(WHAT TO PRODUCE) Reproduce every line of the listing below word for word, omitting the pictures.

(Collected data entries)
▬▬▬▬▬▬
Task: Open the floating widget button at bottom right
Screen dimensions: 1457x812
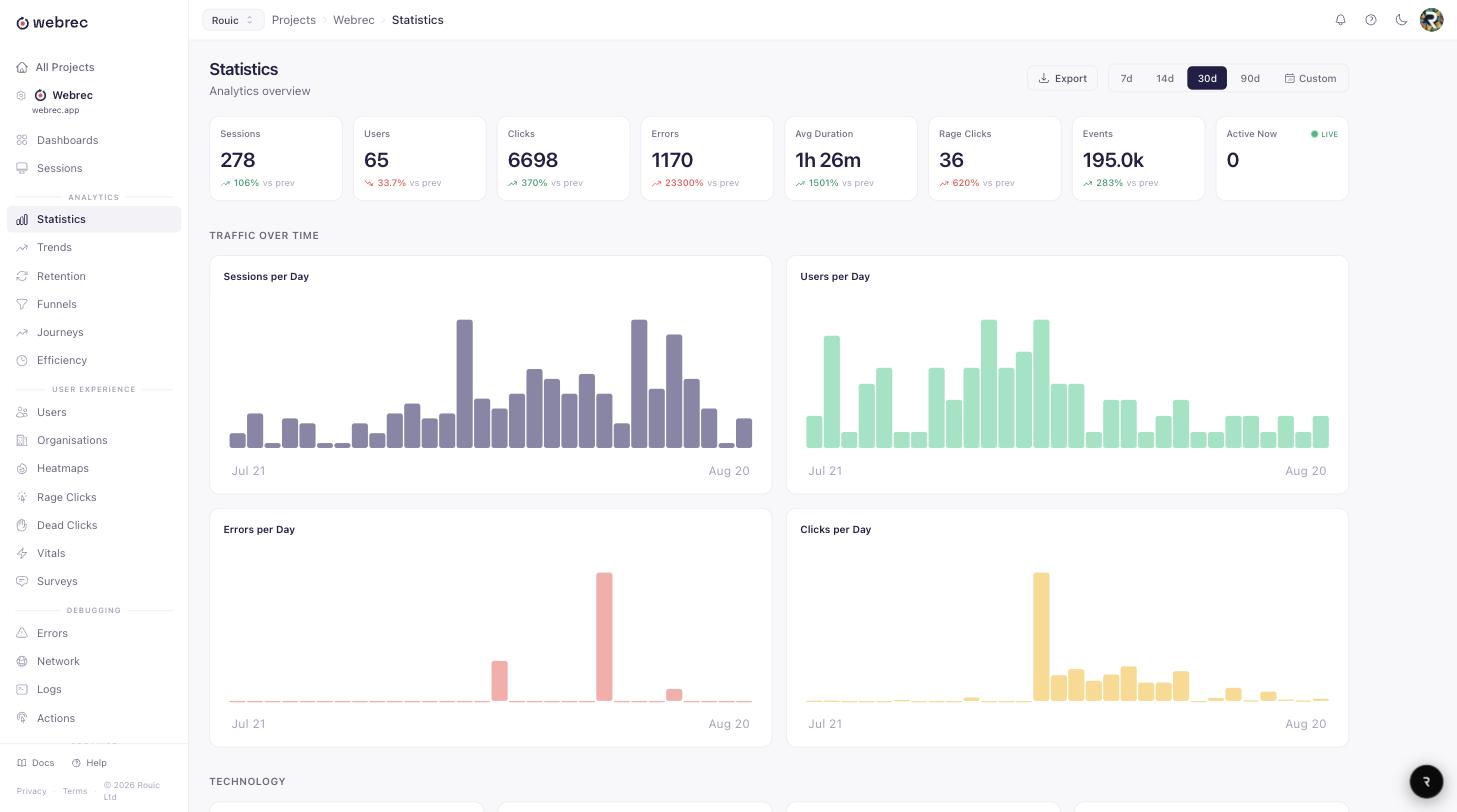Action: (1427, 781)
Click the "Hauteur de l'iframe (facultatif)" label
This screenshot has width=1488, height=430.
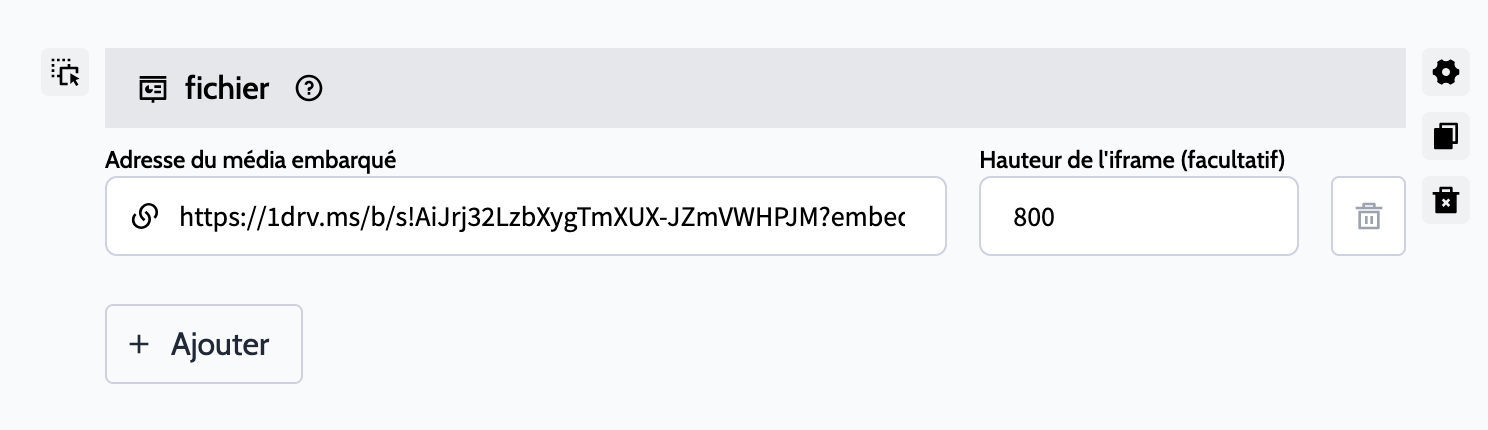(1132, 159)
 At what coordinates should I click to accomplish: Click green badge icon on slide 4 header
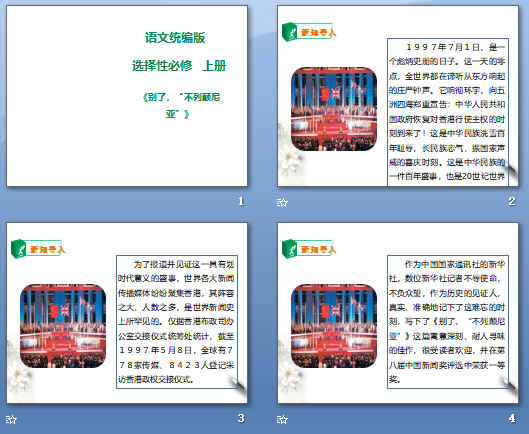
▬▬▬▬▬▬
(ANSWER TO THE PROBLEM)
Task: Open the floating widget button at bottom right
Screen dimensions: 1457x812
Action: (1427, 781)
Click the "Hauteur de l'iframe (facultatif)" label
This screenshot has width=1488, height=430.
(1132, 159)
 At what coordinates should I click to accomplish: Click green badge icon on slide 4 header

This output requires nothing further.